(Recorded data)
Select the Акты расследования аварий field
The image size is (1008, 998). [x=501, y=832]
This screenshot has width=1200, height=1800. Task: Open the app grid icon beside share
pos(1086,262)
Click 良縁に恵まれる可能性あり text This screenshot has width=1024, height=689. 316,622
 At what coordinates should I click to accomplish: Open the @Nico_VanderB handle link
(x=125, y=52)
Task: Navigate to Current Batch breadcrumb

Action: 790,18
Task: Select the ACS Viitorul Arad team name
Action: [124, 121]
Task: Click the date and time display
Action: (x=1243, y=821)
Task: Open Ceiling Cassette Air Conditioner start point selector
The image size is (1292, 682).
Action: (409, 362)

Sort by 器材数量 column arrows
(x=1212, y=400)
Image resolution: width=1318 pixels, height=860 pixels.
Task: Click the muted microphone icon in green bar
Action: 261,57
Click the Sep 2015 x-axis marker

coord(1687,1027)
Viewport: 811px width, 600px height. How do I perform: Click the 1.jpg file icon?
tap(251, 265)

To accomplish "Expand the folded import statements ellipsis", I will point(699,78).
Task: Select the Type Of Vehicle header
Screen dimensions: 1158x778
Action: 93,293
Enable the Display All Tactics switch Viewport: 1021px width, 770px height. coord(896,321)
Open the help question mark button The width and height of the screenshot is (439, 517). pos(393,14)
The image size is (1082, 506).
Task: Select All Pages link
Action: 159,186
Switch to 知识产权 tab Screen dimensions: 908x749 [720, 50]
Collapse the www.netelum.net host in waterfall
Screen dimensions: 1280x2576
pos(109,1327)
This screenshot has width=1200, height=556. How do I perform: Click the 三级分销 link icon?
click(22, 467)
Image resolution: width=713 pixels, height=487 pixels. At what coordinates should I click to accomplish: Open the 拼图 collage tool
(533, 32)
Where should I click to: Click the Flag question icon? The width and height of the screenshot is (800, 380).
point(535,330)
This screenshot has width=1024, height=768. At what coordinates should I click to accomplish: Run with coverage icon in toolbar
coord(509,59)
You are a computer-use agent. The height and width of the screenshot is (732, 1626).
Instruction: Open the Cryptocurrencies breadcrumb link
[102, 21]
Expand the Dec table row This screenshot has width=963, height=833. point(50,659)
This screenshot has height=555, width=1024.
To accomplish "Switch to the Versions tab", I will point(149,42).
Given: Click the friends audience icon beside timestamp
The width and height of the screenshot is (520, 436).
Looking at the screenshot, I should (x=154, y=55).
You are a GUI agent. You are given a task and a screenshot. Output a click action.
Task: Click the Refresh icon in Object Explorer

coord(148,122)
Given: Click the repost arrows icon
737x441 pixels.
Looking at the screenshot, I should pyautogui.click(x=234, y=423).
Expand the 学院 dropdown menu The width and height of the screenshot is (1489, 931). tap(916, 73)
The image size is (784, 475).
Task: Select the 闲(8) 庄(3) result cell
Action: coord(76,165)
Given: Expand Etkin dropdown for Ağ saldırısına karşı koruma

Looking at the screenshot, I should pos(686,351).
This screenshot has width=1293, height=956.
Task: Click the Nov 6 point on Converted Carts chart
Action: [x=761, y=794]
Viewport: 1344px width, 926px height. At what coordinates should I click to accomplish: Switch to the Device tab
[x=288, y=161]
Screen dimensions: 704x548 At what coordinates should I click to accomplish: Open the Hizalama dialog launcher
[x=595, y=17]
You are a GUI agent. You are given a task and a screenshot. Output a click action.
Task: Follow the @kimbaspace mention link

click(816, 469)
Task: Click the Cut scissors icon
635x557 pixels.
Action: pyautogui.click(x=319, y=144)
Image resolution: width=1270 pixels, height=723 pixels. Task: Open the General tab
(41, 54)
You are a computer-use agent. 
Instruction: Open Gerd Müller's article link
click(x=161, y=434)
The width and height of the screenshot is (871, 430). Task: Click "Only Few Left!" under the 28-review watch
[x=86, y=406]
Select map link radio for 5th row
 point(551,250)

§ **Work instruction**:
Take the entries above and write them out again unchanged.

§ **Result of this exercise**:
Select the Акты расследования аварий field
The image size is (1008, 998). [x=501, y=832]
This screenshot has width=1200, height=1800. Task: Open the app grid icon beside share
pos(1086,262)
Click 良縁に恵まれる可能性あり text This screenshot has width=1024, height=689. 316,622
 At what coordinates should I click to accomplish: Open the @Nico_VanderB handle link
(x=125, y=52)
Task: Navigate to Current Batch breadcrumb

Action: 790,18
Task: Select the ACS Viitorul Arad team name
Action: [124, 121]
Task: Click the date and time display
Action: (x=1243, y=821)
Task: Open Ceiling Cassette Air Conditioner start point selector
The image size is (1292, 682).
Action: (409, 362)

Sort by 器材数量 column arrows
(x=1212, y=400)
Image resolution: width=1318 pixels, height=860 pixels.
Task: Click the muted microphone icon in green bar
Action: 261,57
Click the Sep 2015 x-axis marker

coord(1687,1027)
Viewport: 811px width, 600px height. How do I perform: Click the 1.jpg file icon?
tap(251, 265)

To accomplish "Expand the folded import statements ellipsis", I will point(699,78).
Task: Select the Type Of Vehicle header
Screen dimensions: 1158x778
Action: 93,293
Enable the Display All Tactics switch Viewport: 1021px width, 770px height. coord(896,321)
Open the help question mark button The width and height of the screenshot is (439, 517). pos(393,14)
The image size is (1082, 506).
Task: Select All Pages link
Action: 159,186
Switch to 知识产权 tab Screen dimensions: 908x749 [720, 50]
Collapse the www.netelum.net host in waterfall
Screen dimensions: 1280x2576
pos(109,1327)
This screenshot has width=1200, height=556. How do I perform: Click the 三级分销 link icon?
click(22, 467)
Image resolution: width=713 pixels, height=487 pixels. At what coordinates should I click to accomplish: Open the 拼图 collage tool
(533, 32)
Where should I click to: Click the Flag question icon? The width and height of the screenshot is (800, 380).
point(535,330)
This screenshot has width=1024, height=768. At what coordinates should I click to accomplish: Run with coverage icon in toolbar
coord(509,59)
You are a computer-use agent. The height and width of the screenshot is (732, 1626).
Instruction: Open the Cryptocurrencies breadcrumb link
[102, 21]
Expand the Dec table row This screenshot has width=963, height=833. point(50,659)
This screenshot has height=555, width=1024.
To accomplish "Switch to the Versions tab", I will point(149,42).
Given: Click the friends audience icon beside timestamp
The width and height of the screenshot is (520, 436).
Looking at the screenshot, I should (x=154, y=55).
You are a GUI agent. You are given a task and a screenshot. Output a click action.
Task: Click the Refresh icon in Object Explorer

coord(148,122)
Given: Click the repost arrows icon
737x441 pixels.
Looking at the screenshot, I should pyautogui.click(x=234, y=423).
Expand the 学院 dropdown menu The width and height of the screenshot is (1489, 931). tap(916, 73)
The image size is (784, 475).
Task: Select the 闲(8) 庄(3) result cell
Action: coord(76,165)
Given: Expand Etkin dropdown for Ağ saldırısına karşı koruma

Looking at the screenshot, I should pos(686,351).
This screenshot has width=1293, height=956.
Task: Click the Nov 6 point on Converted Carts chart
Action: [x=761, y=794]
Viewport: 1344px width, 926px height. At what coordinates should I click to accomplish: Switch to the Device tab
[x=288, y=161]
Screen dimensions: 704x548 At what coordinates should I click to accomplish: Open the Hizalama dialog launcher
[x=595, y=17]
You are a GUI agent. You are given a task and a screenshot. Output a click action.
Task: Follow the @kimbaspace mention link

click(816, 469)
Task: Click the Cut scissors icon
635x557 pixels.
Action: pyautogui.click(x=319, y=144)
Image resolution: width=1270 pixels, height=723 pixels. Task: Open the General tab
(41, 54)
You are a computer-use agent. 
Instruction: Open Gerd Müller's article link
click(x=161, y=434)
The width and height of the screenshot is (871, 430). Task: Click "Only Few Left!" under the 28-review watch
[x=86, y=406]
Select map link radio for 5th row
 point(551,250)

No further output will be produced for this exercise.